Records from a collection
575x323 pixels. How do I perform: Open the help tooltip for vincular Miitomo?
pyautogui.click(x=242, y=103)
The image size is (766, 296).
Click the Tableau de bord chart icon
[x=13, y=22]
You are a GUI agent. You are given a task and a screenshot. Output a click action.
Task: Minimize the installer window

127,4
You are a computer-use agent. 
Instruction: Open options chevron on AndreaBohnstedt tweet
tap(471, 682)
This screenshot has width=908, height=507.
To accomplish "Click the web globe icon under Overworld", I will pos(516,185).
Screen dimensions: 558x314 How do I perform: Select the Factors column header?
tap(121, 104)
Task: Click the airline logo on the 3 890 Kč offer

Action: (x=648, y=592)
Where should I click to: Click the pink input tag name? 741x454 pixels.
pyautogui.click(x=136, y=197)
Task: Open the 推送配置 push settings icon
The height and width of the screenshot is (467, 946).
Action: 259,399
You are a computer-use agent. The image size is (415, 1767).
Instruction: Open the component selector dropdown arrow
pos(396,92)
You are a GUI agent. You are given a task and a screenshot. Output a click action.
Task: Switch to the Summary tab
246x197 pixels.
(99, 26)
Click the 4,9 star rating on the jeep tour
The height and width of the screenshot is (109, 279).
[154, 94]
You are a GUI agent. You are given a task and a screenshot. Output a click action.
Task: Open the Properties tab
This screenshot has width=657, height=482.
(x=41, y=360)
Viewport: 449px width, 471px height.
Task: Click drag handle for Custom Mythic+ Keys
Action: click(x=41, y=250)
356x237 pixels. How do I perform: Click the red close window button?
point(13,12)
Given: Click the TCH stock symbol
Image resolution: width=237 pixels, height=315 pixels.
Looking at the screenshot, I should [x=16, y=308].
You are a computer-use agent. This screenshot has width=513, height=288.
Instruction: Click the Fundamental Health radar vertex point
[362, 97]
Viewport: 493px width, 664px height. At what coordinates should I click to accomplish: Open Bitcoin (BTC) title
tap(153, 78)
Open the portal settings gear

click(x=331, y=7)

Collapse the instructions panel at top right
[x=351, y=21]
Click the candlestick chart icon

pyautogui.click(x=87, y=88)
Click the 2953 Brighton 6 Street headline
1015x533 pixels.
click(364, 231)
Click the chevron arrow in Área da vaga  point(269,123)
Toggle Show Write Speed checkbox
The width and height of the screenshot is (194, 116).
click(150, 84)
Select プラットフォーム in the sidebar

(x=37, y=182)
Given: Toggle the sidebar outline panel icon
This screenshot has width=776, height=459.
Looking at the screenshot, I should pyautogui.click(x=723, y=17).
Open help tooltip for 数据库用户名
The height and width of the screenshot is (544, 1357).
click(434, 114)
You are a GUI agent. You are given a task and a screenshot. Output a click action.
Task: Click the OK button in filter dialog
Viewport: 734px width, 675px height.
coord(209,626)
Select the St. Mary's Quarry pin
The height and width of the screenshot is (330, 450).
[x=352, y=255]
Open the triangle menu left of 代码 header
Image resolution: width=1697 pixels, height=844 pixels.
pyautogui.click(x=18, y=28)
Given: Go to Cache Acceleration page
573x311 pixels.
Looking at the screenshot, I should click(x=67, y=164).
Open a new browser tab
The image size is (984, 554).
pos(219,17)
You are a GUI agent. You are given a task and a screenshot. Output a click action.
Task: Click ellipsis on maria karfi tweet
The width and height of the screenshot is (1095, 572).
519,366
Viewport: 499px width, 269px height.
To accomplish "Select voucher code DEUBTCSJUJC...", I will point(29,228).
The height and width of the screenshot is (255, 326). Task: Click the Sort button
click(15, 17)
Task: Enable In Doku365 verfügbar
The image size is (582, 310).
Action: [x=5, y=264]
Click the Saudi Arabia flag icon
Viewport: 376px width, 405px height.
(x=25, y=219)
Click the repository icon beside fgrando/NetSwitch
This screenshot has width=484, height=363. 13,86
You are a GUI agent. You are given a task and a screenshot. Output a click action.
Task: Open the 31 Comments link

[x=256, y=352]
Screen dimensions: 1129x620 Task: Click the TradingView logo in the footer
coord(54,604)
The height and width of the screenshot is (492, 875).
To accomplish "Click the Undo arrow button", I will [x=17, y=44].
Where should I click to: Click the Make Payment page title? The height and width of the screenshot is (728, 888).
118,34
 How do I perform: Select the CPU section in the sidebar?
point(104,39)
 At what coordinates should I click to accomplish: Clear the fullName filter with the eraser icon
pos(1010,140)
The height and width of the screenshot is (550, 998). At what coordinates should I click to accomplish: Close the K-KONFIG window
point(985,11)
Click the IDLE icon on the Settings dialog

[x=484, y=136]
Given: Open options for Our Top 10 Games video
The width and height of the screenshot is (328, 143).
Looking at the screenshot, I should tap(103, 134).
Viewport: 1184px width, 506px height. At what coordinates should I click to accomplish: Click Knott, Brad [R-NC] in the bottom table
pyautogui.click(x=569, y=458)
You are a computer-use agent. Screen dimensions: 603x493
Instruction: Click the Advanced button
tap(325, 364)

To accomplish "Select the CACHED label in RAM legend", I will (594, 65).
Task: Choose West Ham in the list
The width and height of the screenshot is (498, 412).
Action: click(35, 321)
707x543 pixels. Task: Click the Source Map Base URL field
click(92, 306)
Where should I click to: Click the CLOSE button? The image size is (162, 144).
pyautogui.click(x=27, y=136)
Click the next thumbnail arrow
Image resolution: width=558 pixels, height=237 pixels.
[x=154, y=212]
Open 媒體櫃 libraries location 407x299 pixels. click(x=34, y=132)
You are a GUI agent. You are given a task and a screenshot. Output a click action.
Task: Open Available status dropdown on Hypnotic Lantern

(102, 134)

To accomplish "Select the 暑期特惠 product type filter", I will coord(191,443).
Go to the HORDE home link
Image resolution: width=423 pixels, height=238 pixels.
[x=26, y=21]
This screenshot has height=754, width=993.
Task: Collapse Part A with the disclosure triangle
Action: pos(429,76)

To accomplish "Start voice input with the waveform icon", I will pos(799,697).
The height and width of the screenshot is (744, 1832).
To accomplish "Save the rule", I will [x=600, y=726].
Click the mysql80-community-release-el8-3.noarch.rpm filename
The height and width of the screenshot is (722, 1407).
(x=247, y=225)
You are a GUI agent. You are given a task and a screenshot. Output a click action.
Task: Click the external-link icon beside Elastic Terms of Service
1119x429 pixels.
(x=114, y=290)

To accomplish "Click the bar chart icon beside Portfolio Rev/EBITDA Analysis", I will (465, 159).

_Assignment:_ Whenever a line of the records holds the string "computer", pick it out and copy it.

_Result of the exercise:_
You are a computer-use agent. 
You are a computer-use agent. The image size is (415, 1767).
You are a computer-use agent. This screenshot has width=513, height=288.
You are a computer-use agent. Screen dimensions: 603x493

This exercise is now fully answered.